_PROBLEM DESCRIPTION_. What you give back must match the records below word for word.
Content starts
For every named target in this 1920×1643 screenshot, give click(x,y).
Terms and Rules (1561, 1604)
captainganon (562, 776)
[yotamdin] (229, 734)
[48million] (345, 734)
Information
Content ends
_ANSWER SECTION_.
For every named target in this 1920×1643 screenshot, give click(x,y).
Terms and Rules (1561, 1604)
captainganon (562, 776)
[yotamdin] (229, 734)
[48million] (345, 734)
Information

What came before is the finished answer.